- **Exercise aim**: The response must contain every line from the records below that has "computer".

- **Study material**:
:::
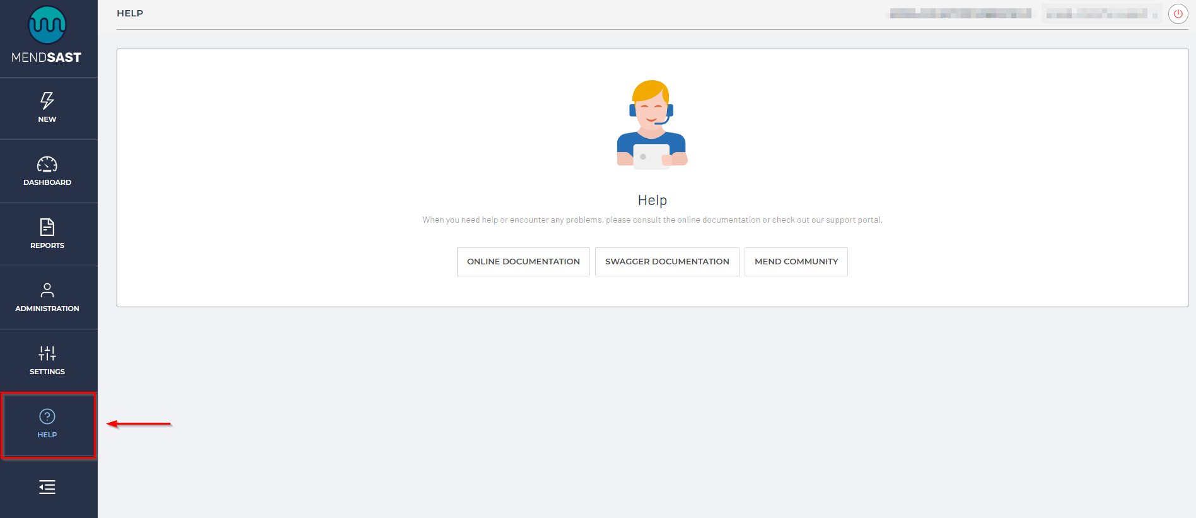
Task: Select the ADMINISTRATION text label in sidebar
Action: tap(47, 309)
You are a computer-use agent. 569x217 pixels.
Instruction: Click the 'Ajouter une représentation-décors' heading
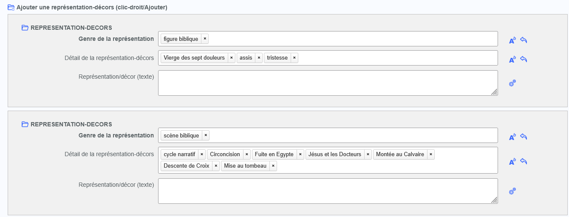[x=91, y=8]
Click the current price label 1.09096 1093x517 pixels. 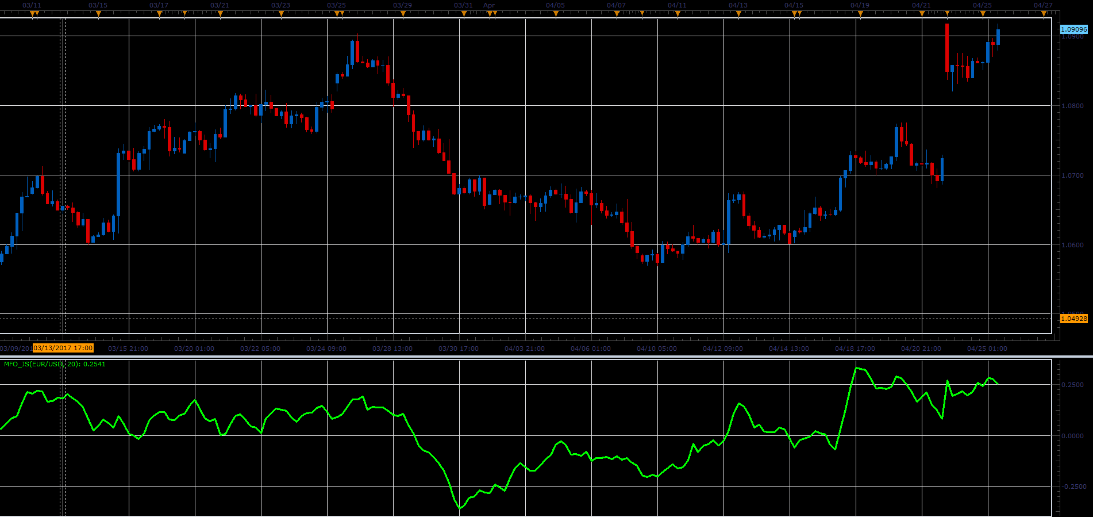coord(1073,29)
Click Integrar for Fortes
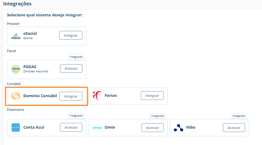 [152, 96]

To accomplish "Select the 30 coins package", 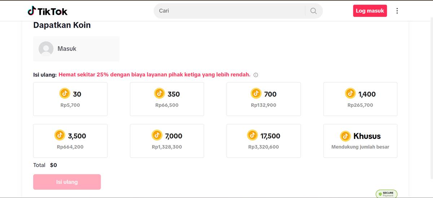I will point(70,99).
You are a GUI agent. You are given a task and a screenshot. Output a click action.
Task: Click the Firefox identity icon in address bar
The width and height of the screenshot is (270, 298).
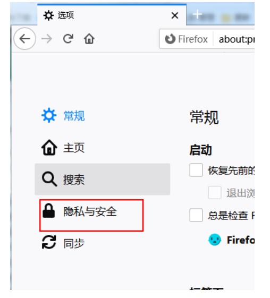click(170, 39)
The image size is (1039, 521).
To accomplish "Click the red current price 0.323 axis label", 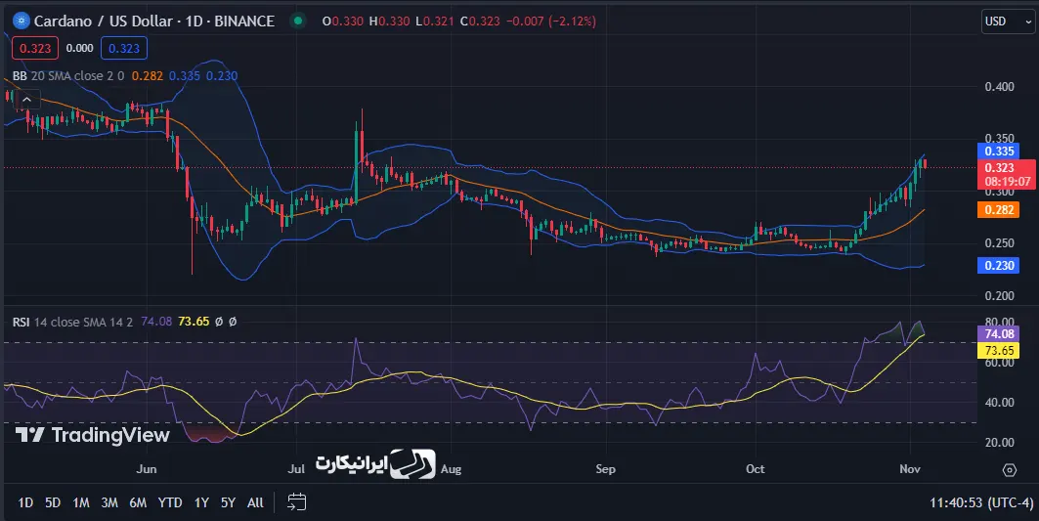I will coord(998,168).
:::
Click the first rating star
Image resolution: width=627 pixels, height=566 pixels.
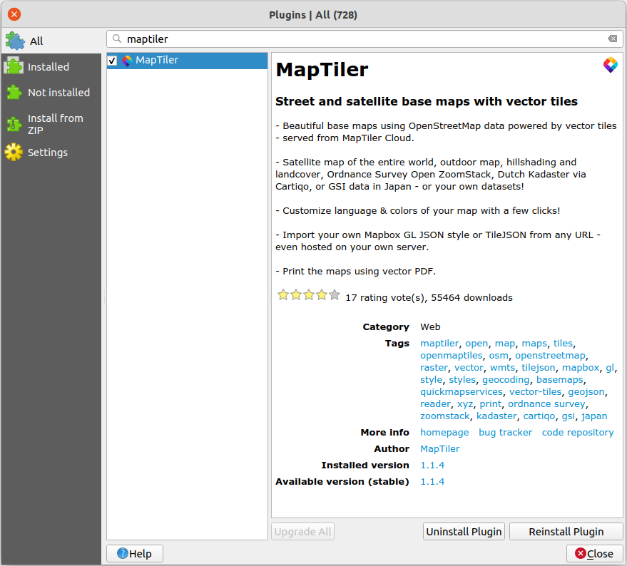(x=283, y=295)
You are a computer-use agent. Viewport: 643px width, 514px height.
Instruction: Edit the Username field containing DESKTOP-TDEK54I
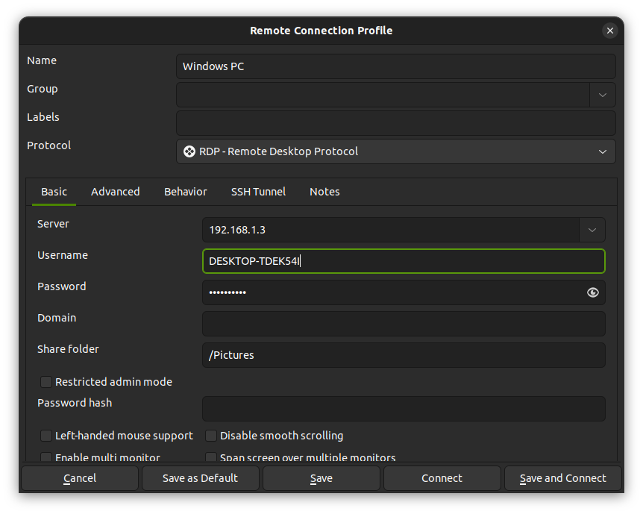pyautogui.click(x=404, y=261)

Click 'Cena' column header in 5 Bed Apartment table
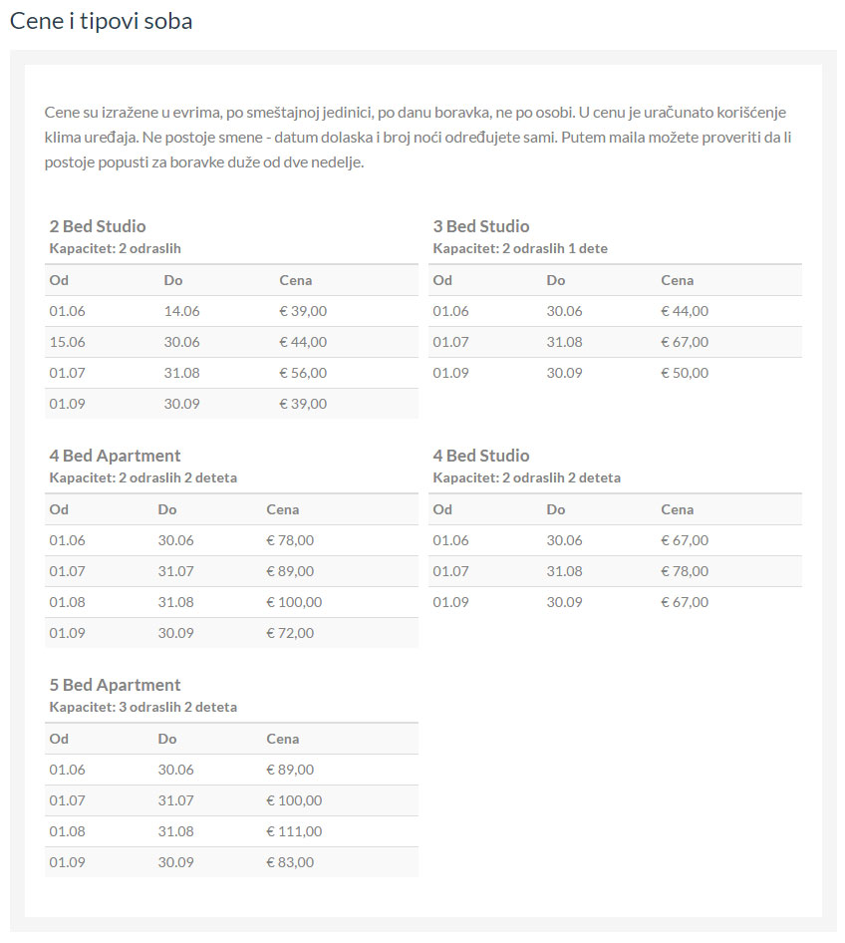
:::
- **Task output**:
You are a computer-use agent. 569x217 pixels.
You are a computer-use agent. Viewport: 643px width, 514px height.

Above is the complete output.